Today I learned the value of the egg when baking. I was preparing a package of Trader Joe's Gluten Free Brownie Baking Mix (which is pretty easy to make under normal circumstances.) You just take the mix, add an egg, 1/2 cup of oil (or applesauce), and 1/4 cup water. I mixed the ingredients but wasn't happy with the texture. It was kinda crumbly and dry like nothing really dissolved but got wet. I looked at the directions to make sure I added the right amount of additional ingredients - check. I added another 1/4 cup water. Still not right. I check the directions again to see if it uses the word "spread" or "press" into the pan. It says to spread the batter but I don't really think I can "spread" it but maybe it will be okay once baked. I know! I'll add some chocolate chips to help the liquid amount in the mix better equalize. I don't remember it being this weird the last time I made it but it had been a while so maybe I just forgot. I again try to reassure myself that it will be okay once baked. This is after all a gluten-free dairy-free soy-free recipe and they do often look different before baking.

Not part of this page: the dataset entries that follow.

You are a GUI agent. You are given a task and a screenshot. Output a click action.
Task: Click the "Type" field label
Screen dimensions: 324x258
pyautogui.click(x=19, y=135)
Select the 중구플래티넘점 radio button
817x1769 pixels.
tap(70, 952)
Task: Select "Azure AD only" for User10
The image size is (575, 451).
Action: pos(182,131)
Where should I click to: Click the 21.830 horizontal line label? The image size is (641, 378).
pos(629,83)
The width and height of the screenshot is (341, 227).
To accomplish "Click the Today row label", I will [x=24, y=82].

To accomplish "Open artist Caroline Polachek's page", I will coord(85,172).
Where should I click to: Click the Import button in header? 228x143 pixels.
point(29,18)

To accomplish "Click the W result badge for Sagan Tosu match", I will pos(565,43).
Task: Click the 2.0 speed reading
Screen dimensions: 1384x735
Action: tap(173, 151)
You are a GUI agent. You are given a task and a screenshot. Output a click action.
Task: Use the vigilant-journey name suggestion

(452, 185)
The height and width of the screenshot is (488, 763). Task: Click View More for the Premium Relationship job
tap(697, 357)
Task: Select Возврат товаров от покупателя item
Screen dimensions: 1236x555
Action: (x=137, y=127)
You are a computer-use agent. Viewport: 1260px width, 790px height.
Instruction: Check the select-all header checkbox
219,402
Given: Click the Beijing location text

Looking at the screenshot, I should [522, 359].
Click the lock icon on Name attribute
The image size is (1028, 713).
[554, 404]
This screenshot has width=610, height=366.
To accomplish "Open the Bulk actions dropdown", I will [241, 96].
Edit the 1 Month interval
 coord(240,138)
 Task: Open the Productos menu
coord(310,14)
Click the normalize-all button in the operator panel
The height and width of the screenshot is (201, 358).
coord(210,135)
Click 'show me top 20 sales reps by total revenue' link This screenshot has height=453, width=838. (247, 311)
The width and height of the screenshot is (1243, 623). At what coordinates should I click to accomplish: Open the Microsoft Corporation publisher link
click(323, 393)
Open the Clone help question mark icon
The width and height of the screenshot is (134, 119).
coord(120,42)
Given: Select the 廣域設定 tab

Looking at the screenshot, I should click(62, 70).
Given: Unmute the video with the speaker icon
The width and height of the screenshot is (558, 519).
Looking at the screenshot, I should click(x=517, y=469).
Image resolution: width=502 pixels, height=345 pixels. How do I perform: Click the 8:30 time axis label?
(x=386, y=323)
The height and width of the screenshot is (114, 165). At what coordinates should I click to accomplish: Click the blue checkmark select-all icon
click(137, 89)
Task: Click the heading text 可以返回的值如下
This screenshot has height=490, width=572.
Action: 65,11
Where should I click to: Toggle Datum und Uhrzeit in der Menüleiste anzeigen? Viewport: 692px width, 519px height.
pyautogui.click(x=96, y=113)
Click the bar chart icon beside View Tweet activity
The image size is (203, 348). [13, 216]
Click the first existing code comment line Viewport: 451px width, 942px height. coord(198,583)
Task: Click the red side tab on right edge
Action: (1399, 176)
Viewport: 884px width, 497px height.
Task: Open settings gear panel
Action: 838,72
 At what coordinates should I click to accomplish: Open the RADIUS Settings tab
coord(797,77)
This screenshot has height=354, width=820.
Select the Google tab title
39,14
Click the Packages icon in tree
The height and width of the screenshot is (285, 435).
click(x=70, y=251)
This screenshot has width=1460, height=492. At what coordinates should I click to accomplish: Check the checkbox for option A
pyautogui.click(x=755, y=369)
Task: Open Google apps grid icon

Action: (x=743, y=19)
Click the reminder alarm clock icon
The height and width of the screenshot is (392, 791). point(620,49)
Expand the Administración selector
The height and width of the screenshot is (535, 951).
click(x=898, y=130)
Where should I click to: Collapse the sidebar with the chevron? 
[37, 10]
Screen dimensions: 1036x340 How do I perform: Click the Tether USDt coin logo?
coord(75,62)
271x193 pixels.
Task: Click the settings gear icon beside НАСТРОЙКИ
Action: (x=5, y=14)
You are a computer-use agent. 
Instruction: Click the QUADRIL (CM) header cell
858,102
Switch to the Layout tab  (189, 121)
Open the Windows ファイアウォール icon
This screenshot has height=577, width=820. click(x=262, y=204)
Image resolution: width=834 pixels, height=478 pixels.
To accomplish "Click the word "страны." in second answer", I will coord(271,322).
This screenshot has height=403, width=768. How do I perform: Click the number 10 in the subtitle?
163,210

I press it flat with my hands into the 8x8 pan and put it in the oven and hope for the best. As I'm cleaning up my area I notice - the egg!! Shoot! I forgot the egg. I quickly stop the timer pull the pan out and thankfully only 2 minutes have gone by so I should be able to add the egg with no problem. Voila! It NOW looks like brownie batter and the only thing to have really "cooked" were the chocolate chips, and only partly.

The brownies were delicious and more moist than the last time I made them. I'm guessing it's the extra water I added.